• **Records for this exercise**

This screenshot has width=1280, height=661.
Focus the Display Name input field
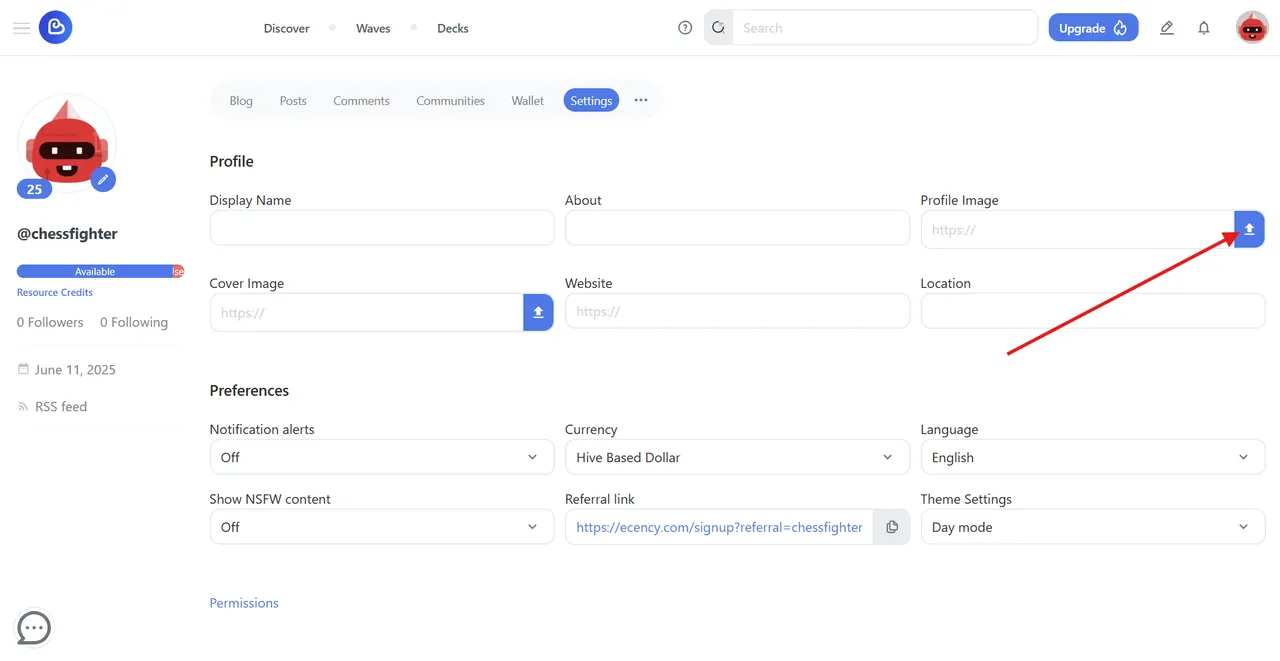[382, 228]

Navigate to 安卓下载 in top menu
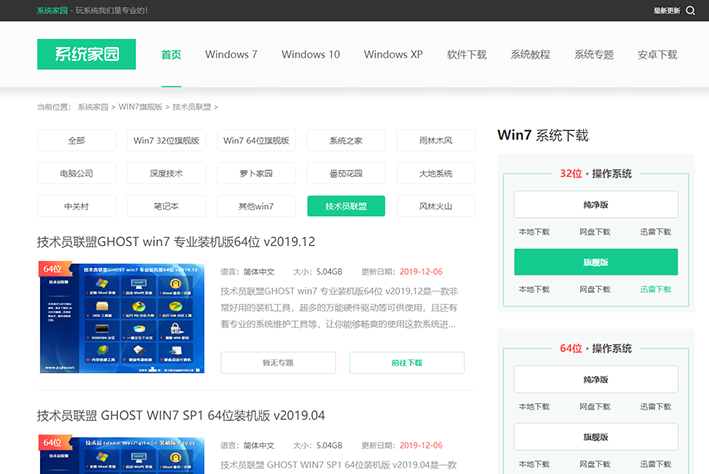[x=657, y=54]
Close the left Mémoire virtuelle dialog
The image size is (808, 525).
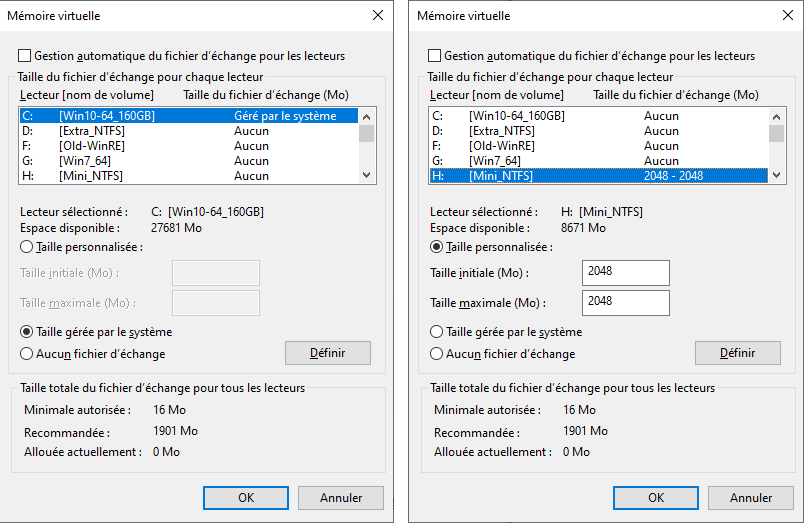coord(377,16)
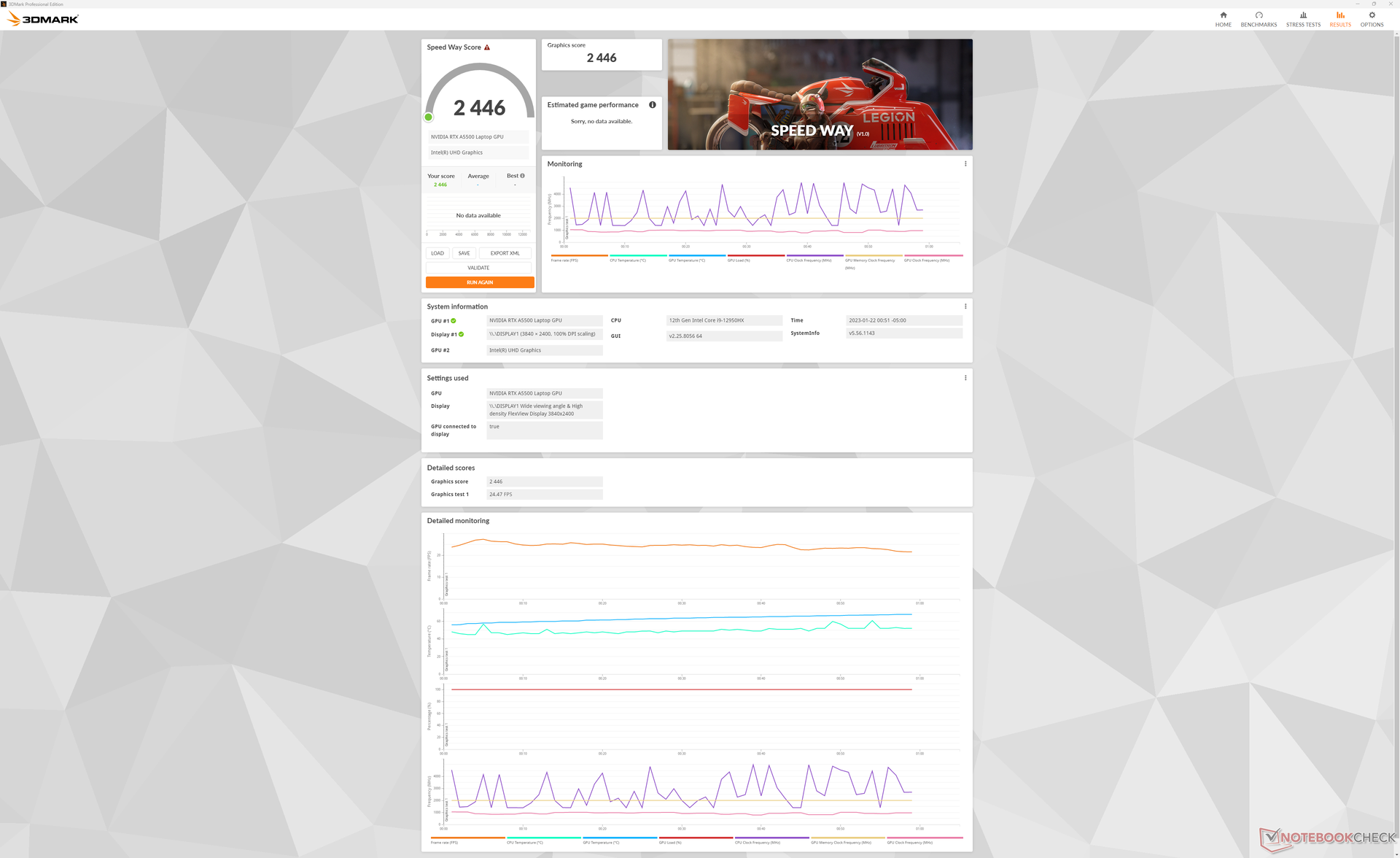The image size is (1400, 858).
Task: Click Estimated game performance info icon
Action: pos(652,105)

• **Required work**
Please rewrite the listing above, changing "input field" to "text box" and keeping everything else the same. Omit the pictures.

• **Written response**
This screenshot has width=1280, height=661.
Focus the Display Name text box
[382, 228]

Navigate to 安卓下载 in top menu
[x=657, y=54]
Close the left Mémoire virtuelle dialog
The image size is (808, 525).
coord(377,16)
The image size is (1400, 858).
Task: Click Estimated game performance info icon
Action: pos(652,105)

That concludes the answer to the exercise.